Based on this procedure, the following figure-1 is obtained for the spectrum of $y_m[n] = x^m[n] = \left(A \cos(\omega_0 n) \right)^m$ for the values $m=1,2,3$.

In figure-1, the impulse weights are shown as integers, omitting the $(A/2)^m$ weight for clarity, so that the binomial nature of them are revealed. By a visual inspection of this figure, one can arrive at the following closed form expression for $Y_m(\omega)$ :
$$\boxed{ Y_m(\omega) = 2\pi ( \frac{A}{2} )^m \sum_{k=0}^{m} {m \choose k} \delta(\omega + m \omega_0 - 2\omega_0 k) } \tag{7}$$ where $k=0$ indicates the leftmost impulse at $\omega = -m \omega_0$ , and $k=m$ indicates the rightmost one at $\omega = m \omega_0$, and between two consecutive impulses is a distance of $2 \omega_0$.

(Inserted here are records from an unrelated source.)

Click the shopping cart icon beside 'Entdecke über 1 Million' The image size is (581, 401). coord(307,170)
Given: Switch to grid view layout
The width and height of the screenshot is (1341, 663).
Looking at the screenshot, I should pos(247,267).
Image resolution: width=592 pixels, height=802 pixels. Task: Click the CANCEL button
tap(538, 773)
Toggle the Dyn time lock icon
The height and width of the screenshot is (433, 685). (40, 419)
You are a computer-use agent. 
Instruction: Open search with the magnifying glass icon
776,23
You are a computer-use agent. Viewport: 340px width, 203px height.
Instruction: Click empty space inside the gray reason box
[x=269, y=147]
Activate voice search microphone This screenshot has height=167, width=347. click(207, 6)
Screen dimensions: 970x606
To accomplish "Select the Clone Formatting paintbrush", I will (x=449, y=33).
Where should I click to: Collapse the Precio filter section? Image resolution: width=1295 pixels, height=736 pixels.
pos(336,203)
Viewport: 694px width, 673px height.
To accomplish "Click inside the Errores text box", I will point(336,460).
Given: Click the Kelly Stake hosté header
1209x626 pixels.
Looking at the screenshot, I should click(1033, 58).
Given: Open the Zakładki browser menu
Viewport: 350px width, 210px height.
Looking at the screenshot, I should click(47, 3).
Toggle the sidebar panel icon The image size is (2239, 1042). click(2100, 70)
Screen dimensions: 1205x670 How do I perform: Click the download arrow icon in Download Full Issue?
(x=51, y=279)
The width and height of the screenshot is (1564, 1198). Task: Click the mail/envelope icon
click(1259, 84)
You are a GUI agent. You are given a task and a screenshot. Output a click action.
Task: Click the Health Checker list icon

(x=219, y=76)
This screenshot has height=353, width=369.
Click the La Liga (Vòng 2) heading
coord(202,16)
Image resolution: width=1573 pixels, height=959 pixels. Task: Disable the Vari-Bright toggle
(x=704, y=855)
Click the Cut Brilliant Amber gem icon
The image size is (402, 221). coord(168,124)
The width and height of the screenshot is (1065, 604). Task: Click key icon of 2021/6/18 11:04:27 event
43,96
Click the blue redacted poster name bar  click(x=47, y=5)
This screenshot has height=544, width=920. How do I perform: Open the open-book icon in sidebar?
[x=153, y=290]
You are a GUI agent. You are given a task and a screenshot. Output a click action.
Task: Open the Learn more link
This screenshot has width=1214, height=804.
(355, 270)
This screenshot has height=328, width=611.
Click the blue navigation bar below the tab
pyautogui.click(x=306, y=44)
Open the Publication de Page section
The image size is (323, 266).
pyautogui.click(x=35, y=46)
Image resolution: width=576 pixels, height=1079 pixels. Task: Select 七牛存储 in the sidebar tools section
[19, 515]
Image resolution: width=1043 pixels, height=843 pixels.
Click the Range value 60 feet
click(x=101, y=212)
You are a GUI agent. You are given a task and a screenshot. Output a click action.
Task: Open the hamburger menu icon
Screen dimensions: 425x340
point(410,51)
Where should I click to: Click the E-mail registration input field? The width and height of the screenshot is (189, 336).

This closes the first part of the problem, which shows the closed form spectrum expression for a single term of the form $y[n] = x^m[n]$ when $x[n]$ is $A \cos(\omega_0 n)$.
Extending it to include the general polynomial sum of order $m$, as did RBJ, we have :
$$ y[n] = P_K(x[n]) = a_0 x^0[n] + a_1 x^1[n] + a_2 x^2[n] + ... + a_K x^K[n] = \sum_{r=0}^{K} a_r x^r[n] \tag{8}$$
Indeed, $Y(\omega)$ can trivially be extended by utilizing the linearity of the DTFT. Thus we can immediately conclude the result as:
$$\boxed{ Y(\omega) = \sum_{r=0}^{K} a_r Y_r(\omega) = \sum_{r=0}^{K} a_r \left( 2\pi ( \frac{A}{2} )^r \sum_{k=0}^{r} {r \choose k} \delta(\omega + r \omega_0 - 2\omega_0 k) \right) }\tag{9}$$
Yet, however, one also wishes to explicitly compute the impulse weights $B_k$ for each impulse $B_k \delta(\omega - k\omega_0)$ located at the frequency $\omega = k \omega_0$ so that the spectrum $Y(\omega)$ is expressed as
$$
Y(\omega) = \sum_{k=-K}^{K} B_k \delta(\omega - k \omega_0) \tag{10}
$$
To do so requires to divide the indices $k$ into even and odd values and to perform two independent summations as did RBJ in his answer. However, I would like to make a simple trick and compute the weights in a single formula.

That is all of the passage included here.